A telco billing run isn't slow because writing rows is slow. It's slow because of the decision behind every row — which tariff applies, under which conditions, at what rate, for this account, on this date.

Multiply that by tens of thousands of transactions and naïve code grinds to a halt — usually because it asks the database the same questions over and over.

31,389
transactions · one run
37
minutes, start to finish
~1,370
peak / minute

On our platform, Digent.Billing, a recent production run processed 31,389 billable transactions in 37 minutes. Our fastest clean run held about 1,370 transactions a minute. These aren't estimates — they come straight from the system's own run log, with start and end timestamps for every batch.

Verified production runs
Transactions per minute · source: scheduler run log
21,905 / 16m
1,368
18,064 / 14m
1,267
25,455 / 20m
1,255
24,006 / 19m
1,241
25,448 / 29m
885
31,389 / 37m
839

Three decisions get us there

01Load the reference data once

Tariffs, conditions, configuration, account data — fetched a handful of times at the start of the run, then matched in memory. Not re-queried for every transaction. This single choice is the difference between 37 minutes and several hours.

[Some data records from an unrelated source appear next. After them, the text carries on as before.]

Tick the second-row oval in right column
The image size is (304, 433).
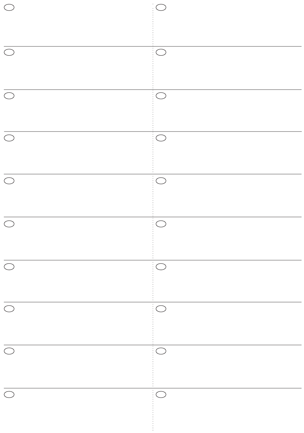pyautogui.click(x=161, y=52)
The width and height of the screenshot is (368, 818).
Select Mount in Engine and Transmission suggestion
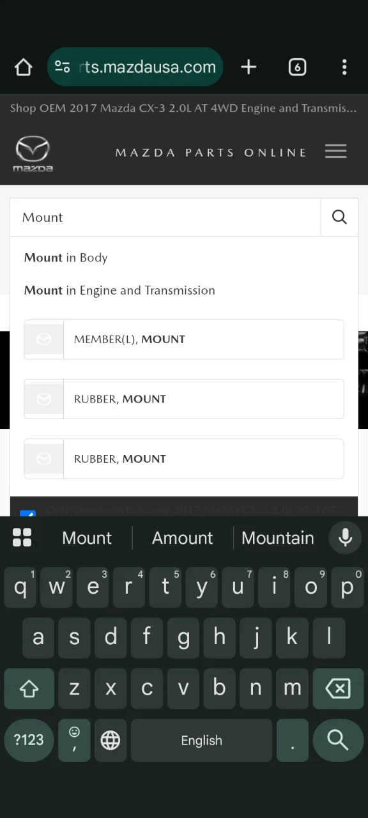[x=119, y=290]
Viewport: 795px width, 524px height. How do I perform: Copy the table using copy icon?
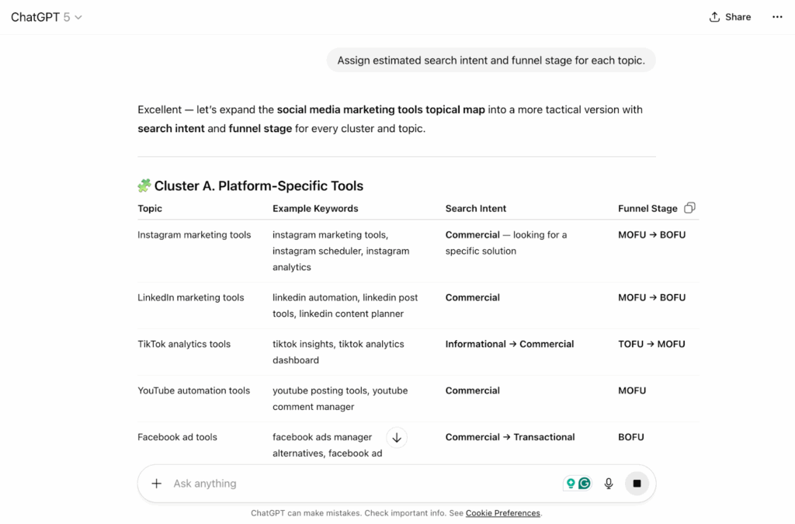[689, 207]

02Run in parallel, but deliberately

Several transactions evaluate concurrently, each in its own isolated database scope. Enough to keep the cores and the connection pool busy; bounded enough never to swamp them or trip over each other.

03Write in batches, atomically

Line items go in grouped per invoice, billed flags flip in a single set-based update, and every invoice is committed all-or-nothing. That commit costs a little time at the end — and it's the best money we spend, because a half-written invoice is worse than a slow one.

Here's the detail I like most: this runs on a modest cloud VM with 8 GB of RAM — PostgreSQL on Linux, the application on Windows Server. No exotic hardware, no cluster. Just careful engineering: do the expensive thinking once, in memory, and let the database do what it's good at.

Fast is easy to fake in a demo. Fast and provably correct, on real production data, on ordinary hardware — that's the actual job.

And every one of those 31,000 transactions stays traceable — the system records why each was billed or skipped, and a database-level guard makes it impossible for a transaction to leak across two invoices. Because the tariff logic is configuration, not code, the same engine runs for any client without us rewriting it.